Back around 2010, my students and I worked with a startup venture – Diaspora – four college students attempting to build a user-controlled, privacy-sanctifying, IP-securing social network, in which each end user would control their own user logs and only release their content, data, and other information when, to whom, for what duration and purpose as each user specifically self-determined. This was before Blockchain technology took root. Blockchain arguably makes this process of user data self-control and information flow significantly more viable. Diaspora’s goal was nothing less than to revolutionize online social networks and to give full control to each user, but without the enabling power of Blockchain technology and processes.[2]

The Diaspora founders were irritated that many social media networks owned a user’s content, identity, data, user logs, and other personal information. The founders developed a privacy-aware, intellectual property-protecting, personally-controlled, open-source social network. The founders were the quintessential first-time entrepreneurs: they had a great idea but were unsure about how best to execute their vision. They were overwhelmed in a sea of corporate structure options, taxation issues, and intellectual property concerns. The existential conflict for these young entrepreneurs was that they wanted both to do good and to do well – they wanted to become a multi-billion-dollar venture and also pursue the public good. As such, they were conflicted about whether to become some sort of for-profit venture, a non-profit venture, some sort of hybrid social enterprise, or some sort of non-corporate entity. Diaspora was also the first entity to raise more than $200k on Kickstarter. The eyes of the world were upon them.

Others have made similar efforts to build user-centric social networks. As best I can tell, these efforts have largely failed to take root and gain any viral uptake or network effects. But, across every iteration of the Internet and through the birth and mainstreaming of each transformative digital technology, some noble, enterprising, young entrepreneurs give it another shot, history be damned or forgotten.

… And then came “Platform Coops” and “DAOs.”

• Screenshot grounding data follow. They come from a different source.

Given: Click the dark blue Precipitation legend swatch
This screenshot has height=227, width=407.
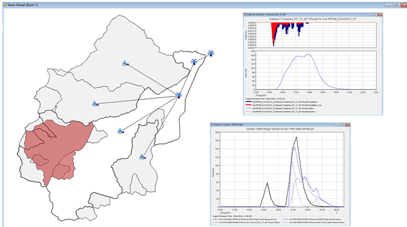Looking at the screenshot, I should click(x=248, y=102).
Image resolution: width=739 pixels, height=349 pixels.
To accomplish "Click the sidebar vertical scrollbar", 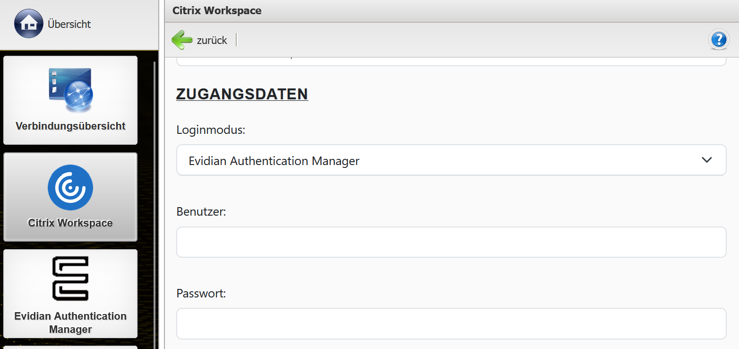I will [154, 189].
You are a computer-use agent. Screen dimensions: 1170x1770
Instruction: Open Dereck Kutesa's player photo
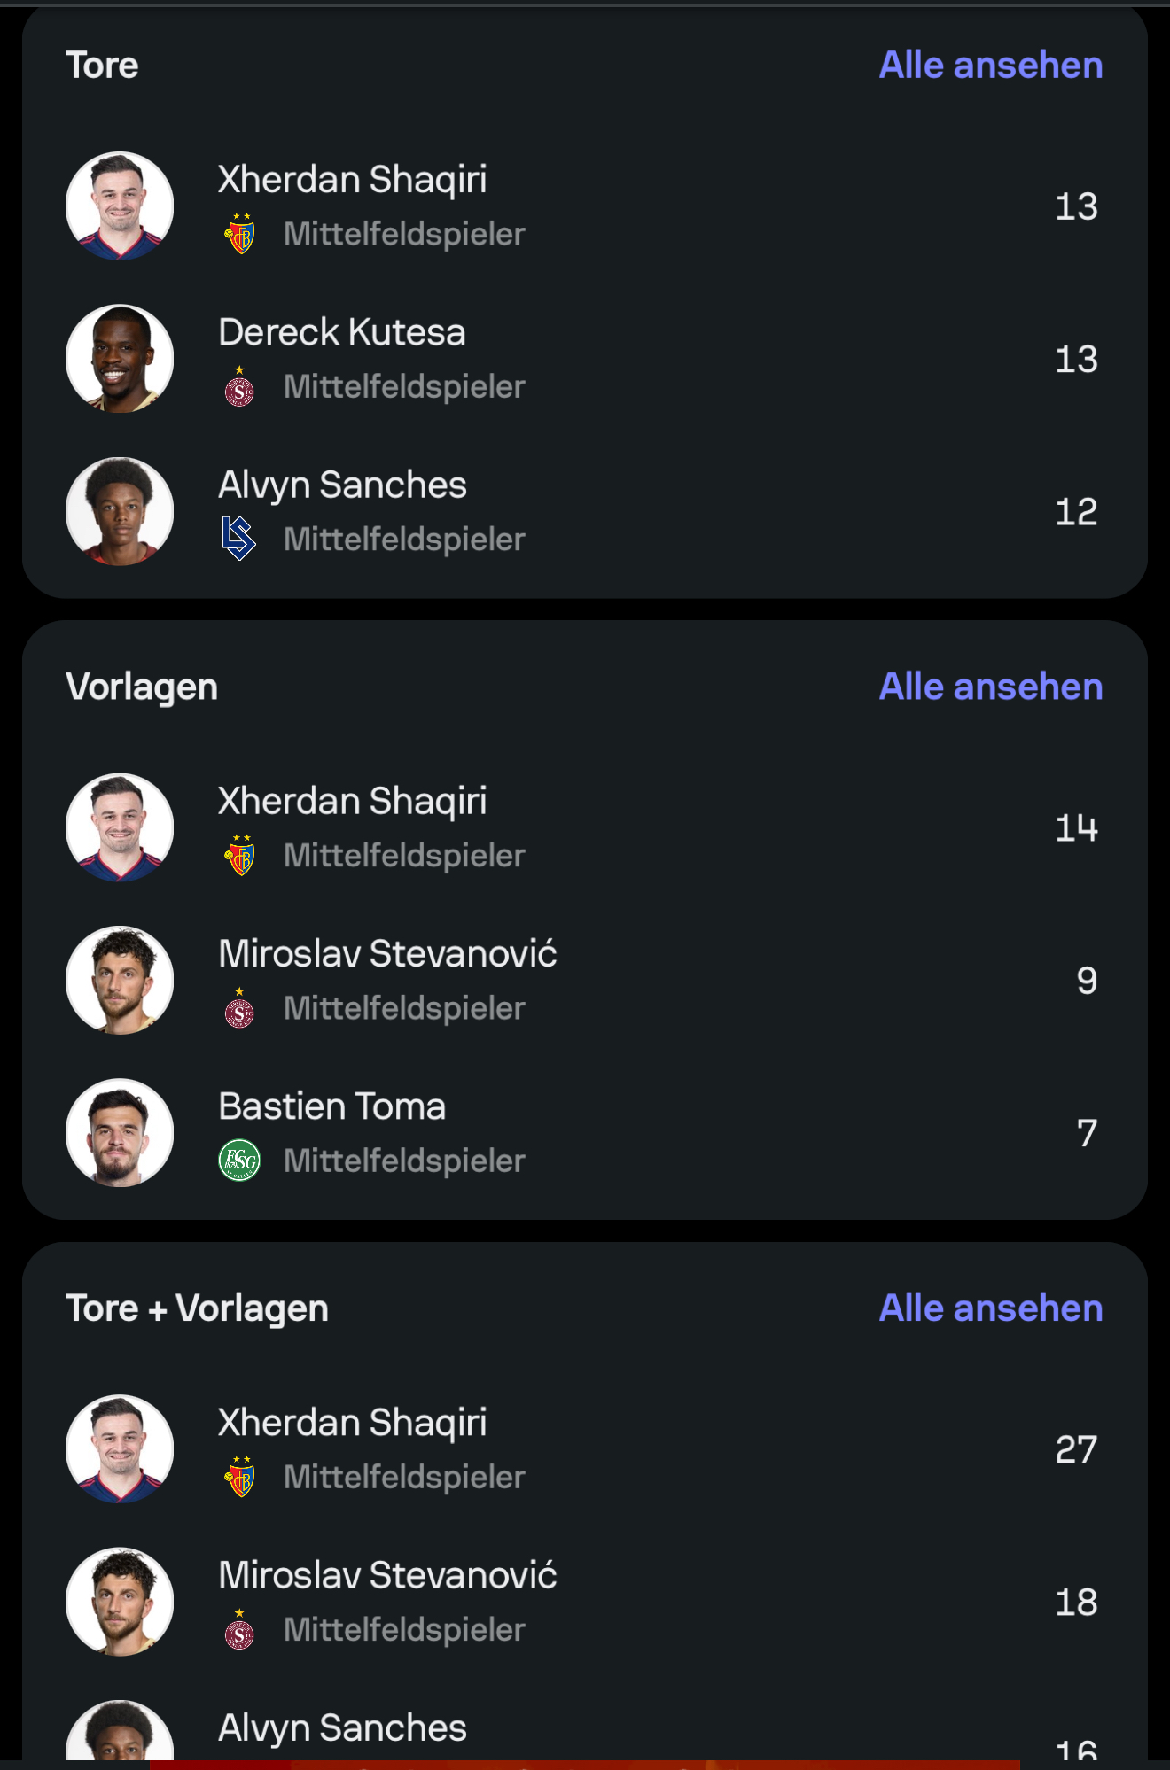click(x=120, y=359)
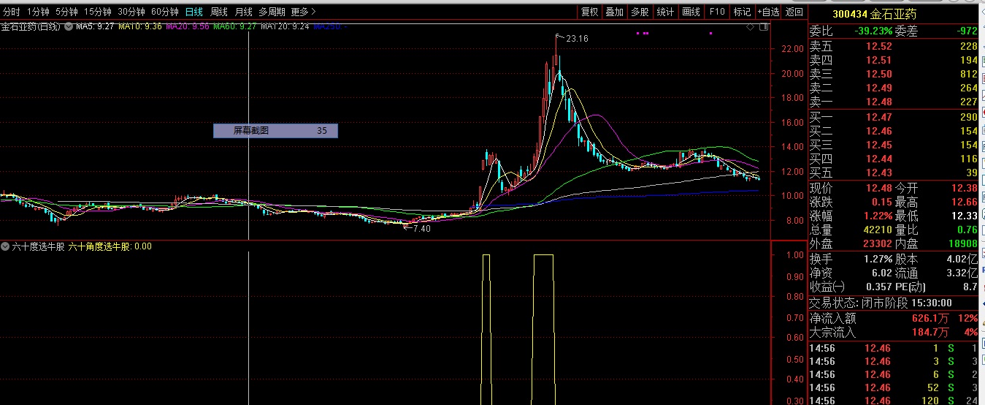Open the 六十度选牛股 indicator dropdown arrow

5,246
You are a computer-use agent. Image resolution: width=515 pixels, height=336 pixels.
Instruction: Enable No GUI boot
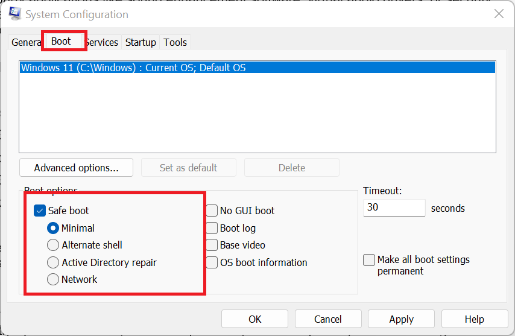[212, 211]

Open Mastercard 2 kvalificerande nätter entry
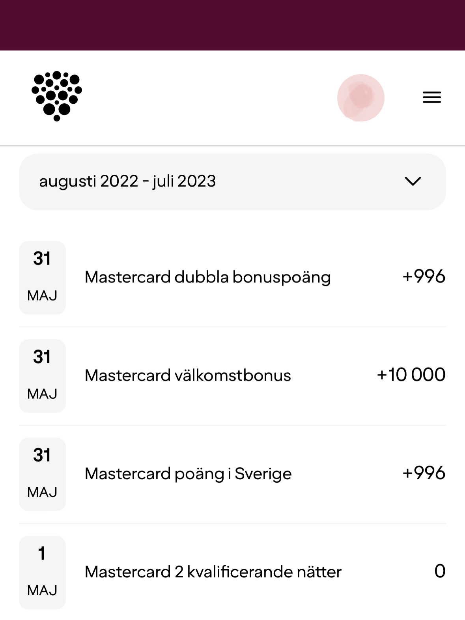coord(213,572)
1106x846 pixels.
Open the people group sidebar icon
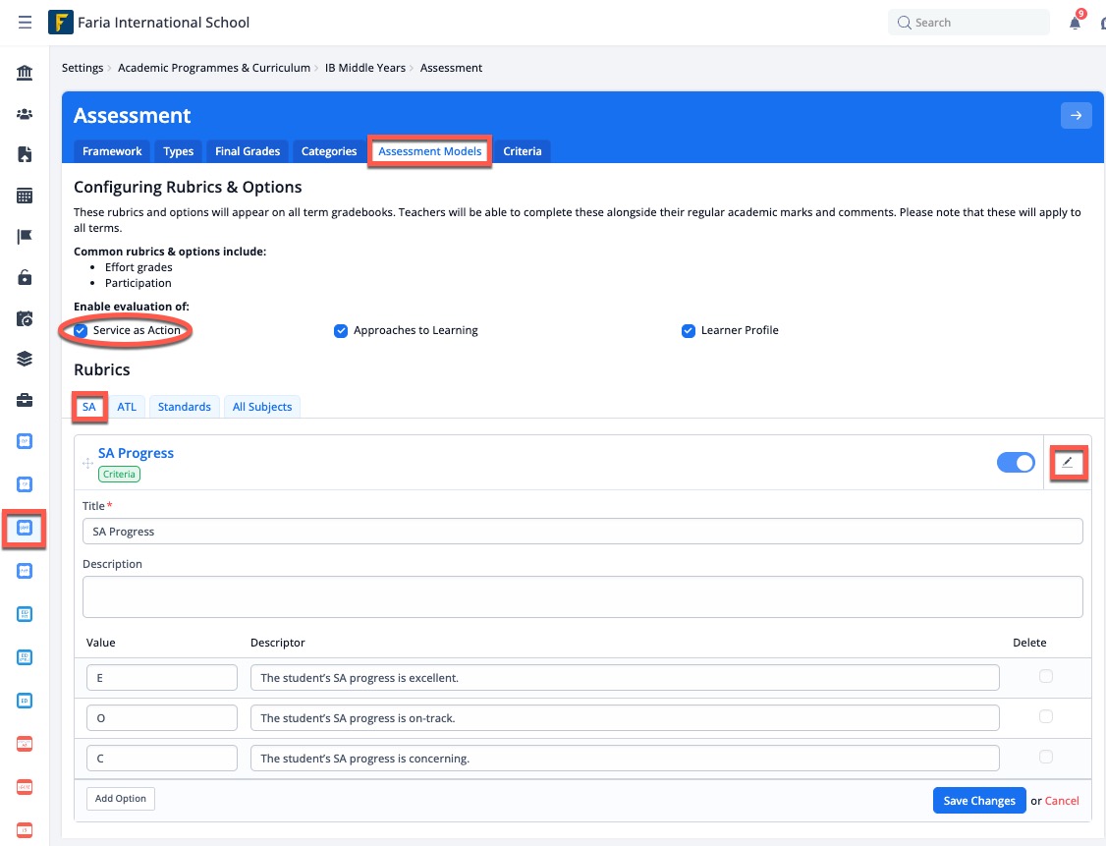click(25, 114)
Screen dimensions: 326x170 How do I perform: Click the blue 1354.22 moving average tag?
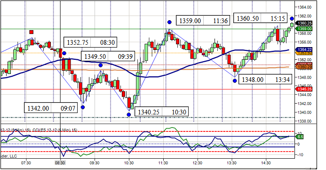[x=304, y=49]
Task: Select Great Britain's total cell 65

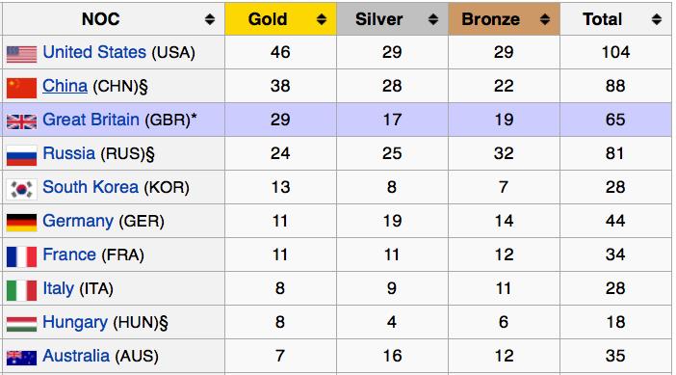Action: 615,120
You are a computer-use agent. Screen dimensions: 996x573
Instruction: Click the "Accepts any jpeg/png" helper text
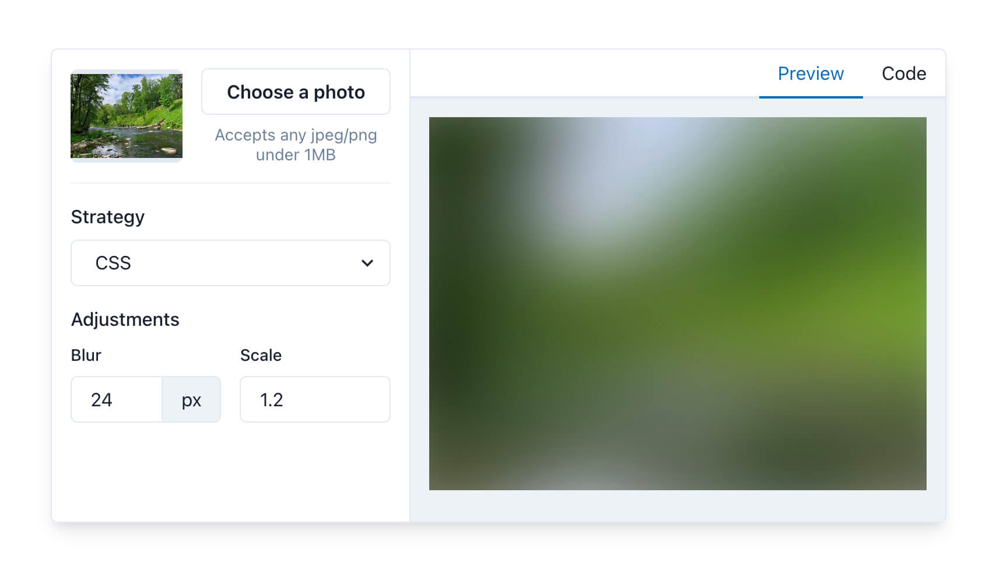pyautogui.click(x=296, y=135)
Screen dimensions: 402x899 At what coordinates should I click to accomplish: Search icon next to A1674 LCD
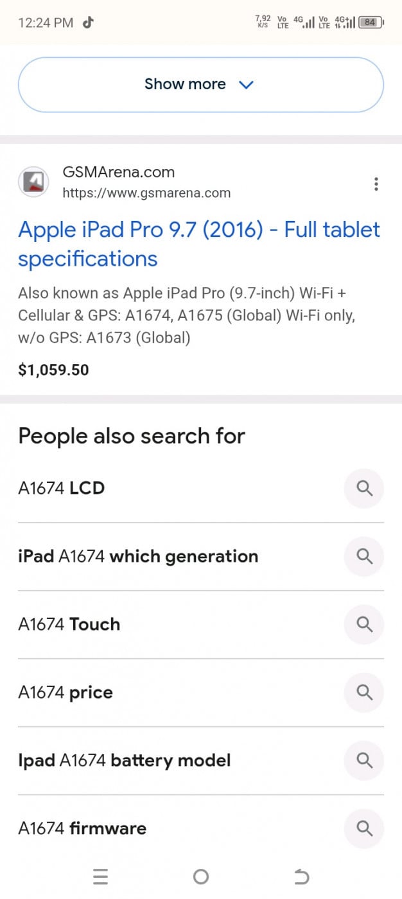click(364, 489)
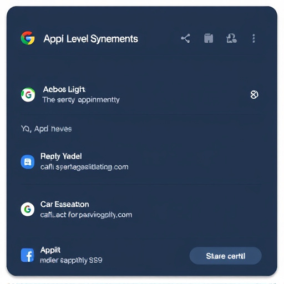The width and height of the screenshot is (284, 284).
Task: Click the Google logo beside the title
Action: coord(28,38)
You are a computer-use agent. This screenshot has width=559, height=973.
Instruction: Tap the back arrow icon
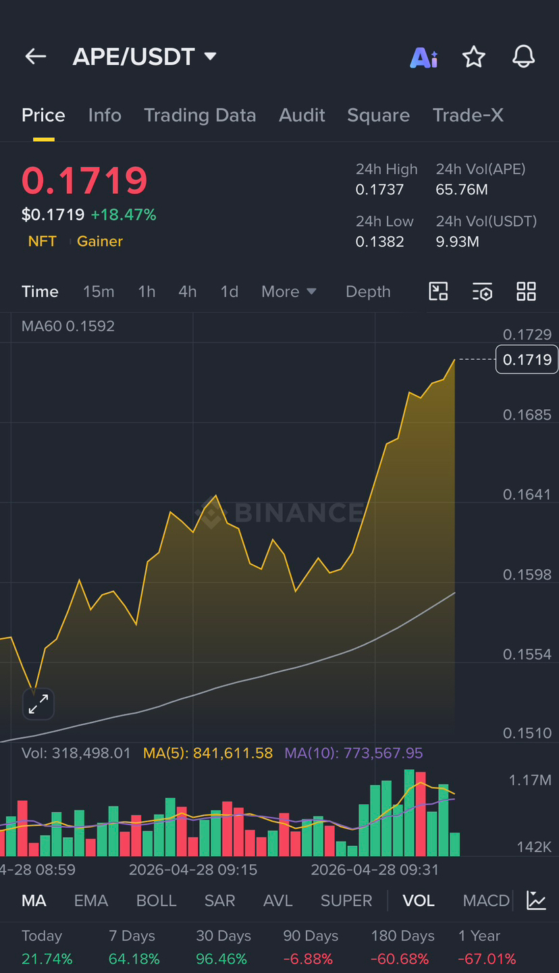click(x=35, y=57)
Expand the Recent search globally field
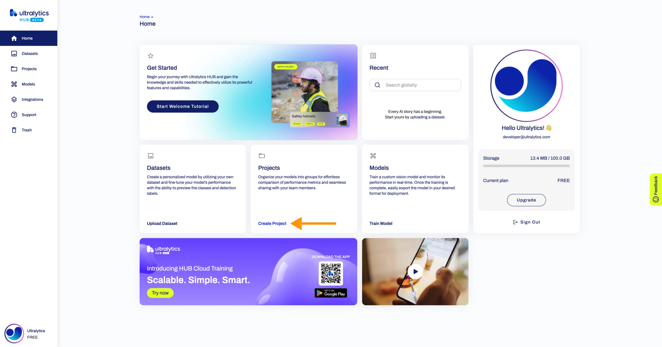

Diaspora – our intrepid, but perhaps pollyannaish and premature, startup – had tried to establish its venture before such concepts as Blockchain had become mainstream or even functionally possible. In recent years, there has been great optimism in disruptor and social entrepreneur circles that Blockchain-based systems could be the key to user-empowered social networks. Add to that the coming of age of such concepts as “Distributed Autonomous Organizations (DAOs),” [3] “platform cooperatives,” [4] and other worker/user-controlled collectives and alliances.

Diaspora had established itself as a C-Corp, but without an immediate revenue model (because it would not rely on selling user data or controlling the user experience). Platform Coops and DAOs and similar loose confederations of workers and users had not yet become mainstream, viable organizing structures.

Diaspora came before the Blockchain revolution and relied only on the capabilities and functionality of “traditional” peer-to-peer networks. As a result, Diaspora and similar user-centric social networks failed to develop business structures or revenue models able to compete against the social network business model built on monetizing users and user data.

Now, we see the possibilities of DAOs and worker/user-controlled platforms, in which the workers and users may share in the revenue derived from use of their data. Once again, many social entrepreneurs hope that these new organizing structures and data-control systems may break the stranglehold that the current cabal of Internet and social networking platforms have over exploitation of user data.

By combining the enabling power of Blockchain with the new-fangled user/worker-centric organizing structures like DAOs and platform coops, we have profound opportunities to give control of the Internet to the edge – to the users and workers. Digital technology is finally able to provide individual users, workers, user groups, and other communities and collaborations with the tools to organize and secure data online, and with those capabilities to allow users and user/worker groups to harvest the fruits of their data and/or labor — to claim the revenue derivable from use of their individual and/or collective data.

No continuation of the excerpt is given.